ChatGPT Isn’t Good at Arguments — Can We Humans Do Better?

Over the last few weeks, the AI chatbot ChatGPT has become a source of wonder, fear, consternation, and humor for its ability to generate reasonable-sounding text given a particular prompt. It can tell stories, explain complex concepts to an elementary school student, and even write divrei Torah.

Yet as is always the case with technology, the output is dependent on the input, and there are real limitations on what ChatGPT puts out. As a few people have noted, it tends to aspire toward a “Kum-ba-ya” feeling and tries very hard to make people happy (even apologizing while still giving an incorrect answer). Perhaps my favorite was when journalist Yair Rosenberg asked it to “Rewrite the debate between Hillel and Shammai over whether to start with lighting one Hanukkah candle or eight as a rap battle in the style of Lin-Manuel Miranda’s Hamilton.” While overall, the AI created something that is quite good, it ended in a way that is almost comically trite: “Let’s put aside our differences and come together / And celebrate Hanukkah with joy and laughter.” There seems to be a preference in ChatGPT for finding commonality and agreement – sometimes at the expense of actual argumentation.

And argumentation is something we need – the challenge is what kind. In the online space, arguments tend to be attacks, then counter-attacks, and then counter-counter-attacks. Perhaps because unregulated AI can reinforce racism and sexism or spew hateful tweets, ChatGPT tries to be a little kinder. That’s the kind of arguing we certainly should try to avoid, and we see this kind of regulation in this week’s portion, Vayigash.

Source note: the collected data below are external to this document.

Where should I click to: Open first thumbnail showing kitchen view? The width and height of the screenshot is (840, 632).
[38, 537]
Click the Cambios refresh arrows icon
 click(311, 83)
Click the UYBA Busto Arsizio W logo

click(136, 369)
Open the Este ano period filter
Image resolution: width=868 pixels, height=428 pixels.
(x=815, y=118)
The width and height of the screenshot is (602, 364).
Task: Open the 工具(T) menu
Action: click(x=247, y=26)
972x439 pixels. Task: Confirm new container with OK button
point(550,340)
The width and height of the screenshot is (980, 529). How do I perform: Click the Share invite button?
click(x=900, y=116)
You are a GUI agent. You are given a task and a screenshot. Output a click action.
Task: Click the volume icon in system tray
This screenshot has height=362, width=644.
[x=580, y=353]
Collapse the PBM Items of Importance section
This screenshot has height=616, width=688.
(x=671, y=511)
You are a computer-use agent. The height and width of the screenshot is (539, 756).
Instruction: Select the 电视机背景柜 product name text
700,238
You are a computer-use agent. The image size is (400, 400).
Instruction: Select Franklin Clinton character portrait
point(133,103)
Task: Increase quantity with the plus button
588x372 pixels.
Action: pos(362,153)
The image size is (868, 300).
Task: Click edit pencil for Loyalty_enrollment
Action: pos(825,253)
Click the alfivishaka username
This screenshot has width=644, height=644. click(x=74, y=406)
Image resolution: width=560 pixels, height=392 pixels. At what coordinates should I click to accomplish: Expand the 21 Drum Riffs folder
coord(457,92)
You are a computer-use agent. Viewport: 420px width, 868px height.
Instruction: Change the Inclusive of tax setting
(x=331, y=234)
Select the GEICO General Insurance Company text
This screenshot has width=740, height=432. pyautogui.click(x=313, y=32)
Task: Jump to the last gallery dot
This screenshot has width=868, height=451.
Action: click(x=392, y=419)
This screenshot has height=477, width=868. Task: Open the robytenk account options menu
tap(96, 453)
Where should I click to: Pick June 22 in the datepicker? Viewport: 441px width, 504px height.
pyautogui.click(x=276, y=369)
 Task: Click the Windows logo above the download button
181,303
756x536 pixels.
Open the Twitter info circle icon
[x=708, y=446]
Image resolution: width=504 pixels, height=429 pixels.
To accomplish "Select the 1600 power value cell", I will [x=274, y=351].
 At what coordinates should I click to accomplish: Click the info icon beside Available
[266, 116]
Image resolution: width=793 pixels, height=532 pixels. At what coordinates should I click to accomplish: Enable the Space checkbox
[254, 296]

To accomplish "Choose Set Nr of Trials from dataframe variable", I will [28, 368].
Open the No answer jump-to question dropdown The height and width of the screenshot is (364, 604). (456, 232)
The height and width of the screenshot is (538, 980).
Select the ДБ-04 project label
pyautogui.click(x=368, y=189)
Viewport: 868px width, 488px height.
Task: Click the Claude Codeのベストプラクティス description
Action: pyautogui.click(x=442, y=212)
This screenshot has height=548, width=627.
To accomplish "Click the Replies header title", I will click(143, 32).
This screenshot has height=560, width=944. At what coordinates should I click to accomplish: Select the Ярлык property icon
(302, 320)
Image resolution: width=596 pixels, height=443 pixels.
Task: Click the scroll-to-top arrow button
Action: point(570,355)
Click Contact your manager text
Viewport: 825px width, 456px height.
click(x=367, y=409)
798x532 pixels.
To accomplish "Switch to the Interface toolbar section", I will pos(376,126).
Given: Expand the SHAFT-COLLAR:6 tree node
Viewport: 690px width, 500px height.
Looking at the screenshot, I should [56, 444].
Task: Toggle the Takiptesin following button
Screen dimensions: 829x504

Joseph reveals himself to his brothers after they had sold him into slavery years before. When they arrive in Egypt in the midst of a famine asking for food, they don’t know it’s Joseph, and after he says, “I am your brother, Joseph,” he tells them,

“Now, do not be distressed or reproach yourselves because you sold me hither; it was to save life that God sent me ahead of you…So, it was not you who sent me here, but God–who has made me a father to Pharaoh, lord of all his household, and ruler over the whole land of Egypt.” (Genesis 45:4, 5, 8).

In looking back on his own story, Joseph reframes what had happened to him with his brothers, and as he sends them back to Canaan to bring his father and the rest of his family to Egypt, he tells them, “Do not be quarrelsome on the way.” (45:24)

Why does Joseph tell them not to argue? The great commentator Rashi gives a few explanations, but one was that “…[h]e feared that they might quarrel on the way about his having been sold, arguing one with another. One would say: ‘It was through you he was sold.'” He was worried that they would relitigate the past rather than moving forward. Those arguments wouldn’t be constructive and would instead devolve into the ad hominem attacks we often see in the online space. The Hebrew word for “quarrel” in this week’s portion, tirg’zu, connotes a level of anxiety, which Joseph doesn’t want to encourage.

But arguments aren’t inherently bad. In contrast to the personal accusations Joseph feared between his brothers, arguments can actually be quite helpful and productive. Indeed, Judaism celebrates a machloket – an argument that tries to resolve an issue with both accuracy and compassion (as long as it’s done for the sake of Heaven!).

We sometimes say that people are entitled to their own opinion but not their own facts. But a better phrasing would be that people are entitled to whatever position they can argue for. We need to ask ourselves: why do you hold that view? How would someone else respond to it? How do we move forward? Joseph doesn’t want his brothers to use the past as a way to blame and attack each other, which is appropriate. But at the same time, we shouldn’t paper over real differences and real challenges. And striking that balance is very difficult – especially for artificial intelligence.

ChatGPT is a fun new tool and may indeed change the way we write, read and create. But it can’t (yet) generate new arguments and ideas – it can only repurpose what has already been written. While peace, harmony, and unity may be utopian goals and what ChatGPT tends to display, every person has their own life story and perspective, and every community has its own values and policies, so there will always be arguments. And that’s as it should be in a pluralistic society. The goal will be to follow Joseph’s charge to his brothers – to make sure the arguments aren’t recriminations, allowing us to move forward, not backward, along the way.